*** Opening of Exercise inputs ***

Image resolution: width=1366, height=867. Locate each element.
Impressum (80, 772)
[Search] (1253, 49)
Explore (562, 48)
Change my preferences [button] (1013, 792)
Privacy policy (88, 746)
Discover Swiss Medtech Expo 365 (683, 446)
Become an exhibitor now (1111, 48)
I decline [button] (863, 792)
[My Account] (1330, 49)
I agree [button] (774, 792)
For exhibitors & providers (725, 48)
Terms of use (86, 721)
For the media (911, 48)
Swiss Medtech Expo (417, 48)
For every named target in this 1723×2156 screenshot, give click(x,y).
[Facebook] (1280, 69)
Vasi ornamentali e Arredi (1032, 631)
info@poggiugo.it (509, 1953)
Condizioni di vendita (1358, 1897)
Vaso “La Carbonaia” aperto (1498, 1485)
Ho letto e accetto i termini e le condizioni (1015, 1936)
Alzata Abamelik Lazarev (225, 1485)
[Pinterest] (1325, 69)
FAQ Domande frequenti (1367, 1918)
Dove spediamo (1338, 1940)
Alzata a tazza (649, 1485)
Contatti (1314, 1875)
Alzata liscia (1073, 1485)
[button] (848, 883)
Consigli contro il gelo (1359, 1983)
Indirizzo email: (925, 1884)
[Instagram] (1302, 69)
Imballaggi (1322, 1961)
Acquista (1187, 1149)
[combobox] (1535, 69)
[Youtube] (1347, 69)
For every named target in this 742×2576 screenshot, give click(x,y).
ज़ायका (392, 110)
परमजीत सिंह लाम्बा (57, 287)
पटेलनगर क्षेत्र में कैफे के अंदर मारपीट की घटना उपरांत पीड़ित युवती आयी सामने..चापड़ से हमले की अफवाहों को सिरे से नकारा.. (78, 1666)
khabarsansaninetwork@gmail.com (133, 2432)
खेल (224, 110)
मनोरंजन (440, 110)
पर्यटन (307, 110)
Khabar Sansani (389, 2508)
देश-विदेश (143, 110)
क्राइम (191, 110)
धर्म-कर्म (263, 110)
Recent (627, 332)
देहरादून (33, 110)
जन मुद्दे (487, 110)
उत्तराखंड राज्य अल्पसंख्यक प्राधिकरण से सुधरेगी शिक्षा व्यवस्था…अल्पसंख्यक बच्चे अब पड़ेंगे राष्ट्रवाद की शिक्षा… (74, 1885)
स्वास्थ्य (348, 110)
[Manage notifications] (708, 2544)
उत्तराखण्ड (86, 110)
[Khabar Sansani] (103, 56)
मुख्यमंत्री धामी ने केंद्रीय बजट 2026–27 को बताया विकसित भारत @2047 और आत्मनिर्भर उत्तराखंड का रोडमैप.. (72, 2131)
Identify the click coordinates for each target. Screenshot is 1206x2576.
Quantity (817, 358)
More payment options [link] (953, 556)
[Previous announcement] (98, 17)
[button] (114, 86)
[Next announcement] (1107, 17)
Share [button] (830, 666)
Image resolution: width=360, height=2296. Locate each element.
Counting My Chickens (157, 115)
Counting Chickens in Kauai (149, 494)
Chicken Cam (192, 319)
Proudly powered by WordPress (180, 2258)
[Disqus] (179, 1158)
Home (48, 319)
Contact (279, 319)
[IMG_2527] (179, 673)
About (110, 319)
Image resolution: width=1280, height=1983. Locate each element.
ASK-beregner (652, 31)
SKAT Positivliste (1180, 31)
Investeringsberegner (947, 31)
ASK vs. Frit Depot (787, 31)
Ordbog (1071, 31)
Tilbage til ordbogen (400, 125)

*** Close of Exercise inputs ***

The required output is the full set of entries, reproduced verbatim.

● **Reply to the exercise**
Image resolution: width=1366, height=867. Locate each element.
Impressum (80, 772)
[Search] (1253, 49)
Explore (562, 48)
Change my preferences [button] (1013, 792)
Privacy policy (88, 746)
Discover Swiss Medtech Expo 365 (683, 446)
Become an exhibitor now (1111, 48)
I decline [button] (863, 792)
[My Account] (1330, 49)
I agree [button] (774, 792)
For exhibitors & providers (725, 48)
Terms of use (86, 721)
For the media (911, 48)
Swiss Medtech Expo (417, 48)
For every named target in this 1723×2156 screenshot, give click(x,y).
[Facebook] (1280, 69)
Vasi ornamentali e Arredi (1032, 631)
info@poggiugo.it (509, 1953)
Condizioni di vendita (1358, 1897)
Vaso “La Carbonaia” aperto (1498, 1485)
Ho letto e accetto i termini e le condizioni (1015, 1936)
Alzata Abamelik Lazarev (225, 1485)
[Pinterest] (1325, 69)
FAQ Domande frequenti (1367, 1918)
Dove spediamo (1338, 1940)
Alzata a tazza (649, 1485)
Contatti (1314, 1875)
Alzata liscia (1073, 1485)
[button] (848, 883)
Consigli contro il gelo (1359, 1983)
Indirizzo email: (925, 1884)
[Instagram] (1302, 69)
Imballaggi (1322, 1961)
Acquista (1187, 1149)
[combobox] (1535, 69)
[Youtube] (1347, 69)
For every named target in this 742×2576 screenshot, give click(x,y).
ज़ायका (392, 110)
परमजीत सिंह लाम्बा (57, 287)
पटेलनगर क्षेत्र में कैफे के अंदर मारपीट की घटना उपरांत पीड़ित युवती आयी सामने..चापड़ से हमले की अफवाहों को सिरे से नकारा.. (78, 1666)
khabarsansaninetwork@gmail.com (133, 2432)
खेल (224, 110)
मनोरंजन (440, 110)
पर्यटन (307, 110)
Khabar Sansani (389, 2508)
देश-विदेश (143, 110)
क्राइम (191, 110)
धर्म-कर्म (263, 110)
Recent (627, 332)
देहरादून (33, 110)
जन मुद्दे (487, 110)
उत्तराखंड राज्य अल्पसंख्यक प्राधिकरण से सुधरेगी शिक्षा व्यवस्था…अल्पसंख्यक बच्चे अब पड़ेंगे राष्ट्रवाद की शिक्षा… (74, 1885)
स्वास्थ्य (348, 110)
[Manage notifications] (708, 2544)
उत्तराखण्ड (86, 110)
[Khabar Sansani] (103, 56)
मुख्यमंत्री धामी ने केंद्रीय बजट 2026–27 को बताया विकसित भारत @2047 और आत्मनिर्भर उत्तराखंड का रोडमैप.. (72, 2131)
Identify the click coordinates for each target. Screenshot is 1206x2576.
Quantity (817, 358)
More payment options [link] (953, 556)
[Previous announcement] (98, 17)
[button] (114, 86)
[Next announcement] (1107, 17)
Share [button] (830, 666)
Image resolution: width=360, height=2296. Locate each element.
Counting My Chickens (157, 115)
Counting Chickens in Kauai (149, 494)
Chicken Cam (192, 319)
Proudly powered by WordPress (180, 2258)
[Disqus] (179, 1158)
Home (48, 319)
Contact (279, 319)
[IMG_2527] (179, 673)
About (110, 319)
Image resolution: width=1280, height=1983. Locate each element.
ASK-beregner (652, 31)
SKAT Positivliste (1180, 31)
Investeringsberegner (947, 31)
ASK vs. Frit Depot (787, 31)
Ordbog (1071, 31)
Tilbage til ordbogen (400, 125)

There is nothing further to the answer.